- _Records for the exercise_
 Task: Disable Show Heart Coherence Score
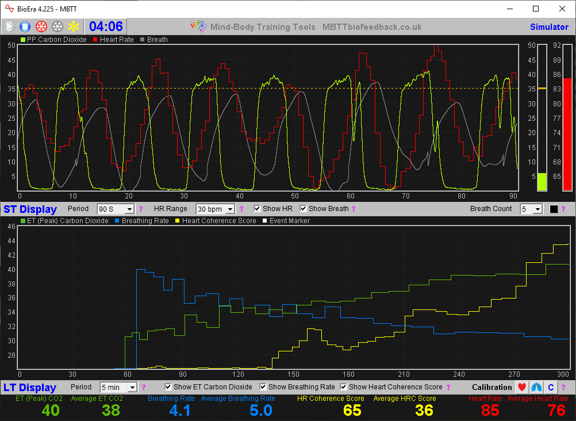(343, 386)
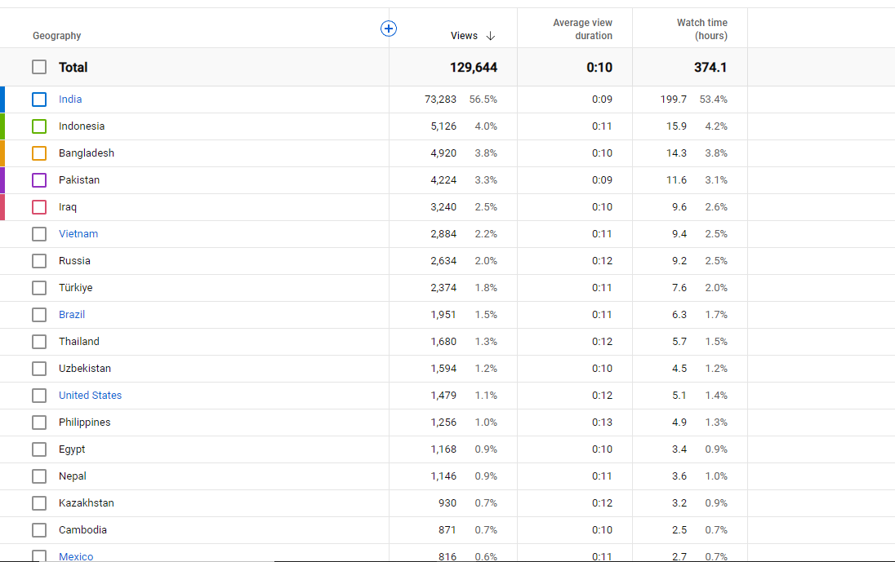Open the United States link
The width and height of the screenshot is (895, 562).
(90, 395)
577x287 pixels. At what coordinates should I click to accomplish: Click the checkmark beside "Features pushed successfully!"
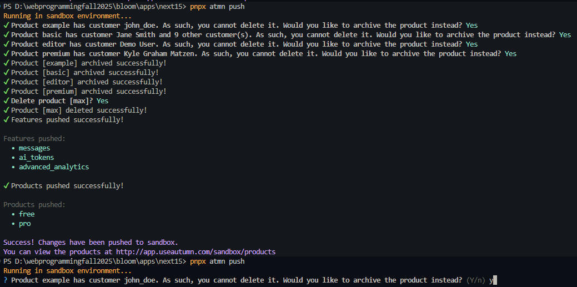[x=6, y=119]
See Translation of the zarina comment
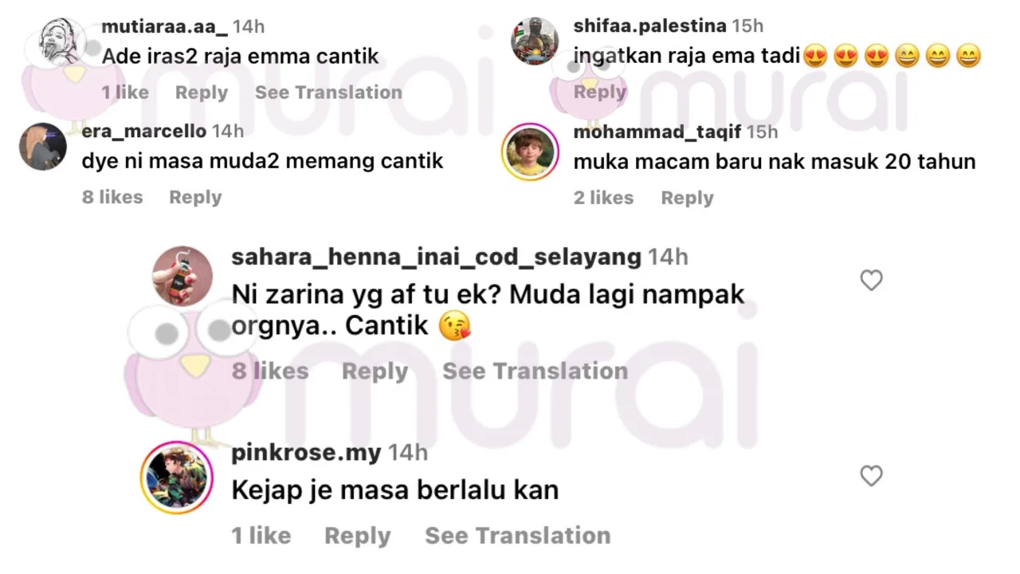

- _Work item_
Only the pictures are to be left out; all other material is to be output exactly.

- _Solution to the exercise_
 Task: Disable Show Heart Coherence Score
(343, 386)
Open the United States link
The width and height of the screenshot is (895, 562).
(90, 395)
577x287 pixels. At what coordinates should I click to accomplish: Click the checkmark beside "Features pushed successfully!"
[x=6, y=119]
See Translation of the zarina comment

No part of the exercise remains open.